Self-Care as Survival in Social Movements
During the Civil Rights movement, activists expanded the meaning of self-care. Black communities facing discrimination in healthcare, housing, and employment often could not rely on existing systems to meet their needs.
In response, the Black Panther Party created more than 60 “survival programs,” including free breakfasts for children and community health clinics. Their approach emphasized community care: people survive when communities support one another.
For activists under constant stress, self-care also became essential for sustaining the movement. As writer and activist Audre Lorde put it, caring for herself was not self-indulgence but self-preservation and activism.
When Self-Care Became a Product
Over time, self-care shifted from activist and spiritual traditions into mainstream lifestyle branding. As the wellness industry grew, companies began selling products and experiences as solutions for stress and burnout. Critics call this consumer capitalism self-care, where personal purchases replace deeper conversations about overwork, inequality, and healthcare.
Rethinking Self-Care
Looking at self-care history also shows something important: self-care was rarely meant to exist in isolation. People can’t thrive outside relationships. We live our lives through families (biological or chosen), friendships, workplaces, neighborhoods, and communities. Rethinking self-care in a deeper sense includes:
- Structural care, which refers to the systems that make care possible, like healthcare access, living wages, public transportation, and environmental protection. Personal well-being is deeply shaped by these broader conditions.

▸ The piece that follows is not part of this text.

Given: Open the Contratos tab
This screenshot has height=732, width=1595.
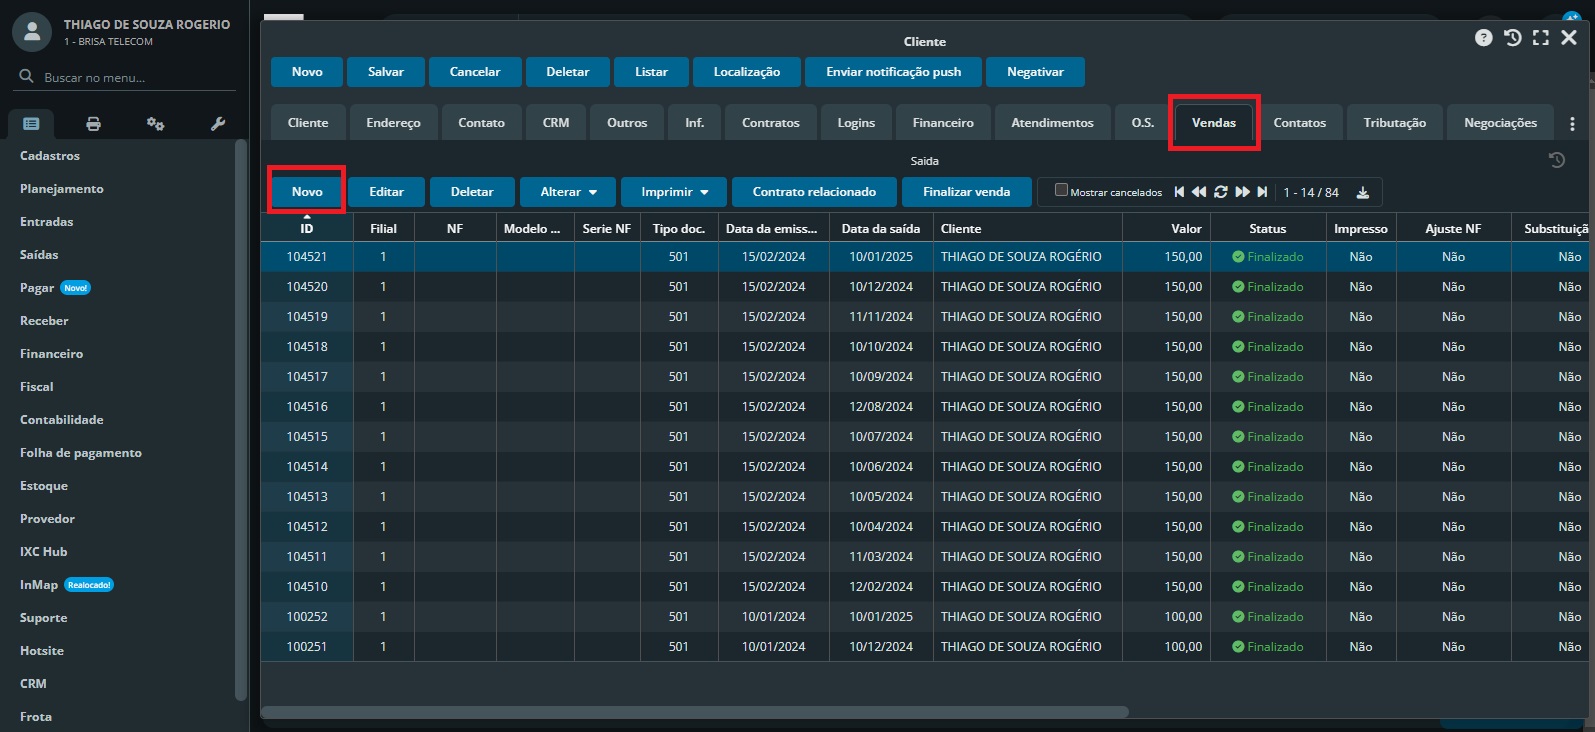Looking at the screenshot, I should (x=770, y=123).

- Community care that recognizes that well-being is not individual. Support systems like shared childcare, mutual aid, and strong relationships help people care for one another when individual resources fall short.
- Self-care that focuses on long-term well-being and stability. This includes practices like therapy, rest, setting boundaries, eating well, and getting medical care. These are actions that support growth and resilience.
- Self-soothing activities that bring comfort in difficult moments, like watching TV, taking a bubble bath, exercising, or spending time in nature. These practices help regulate emotions and provide short-term relief.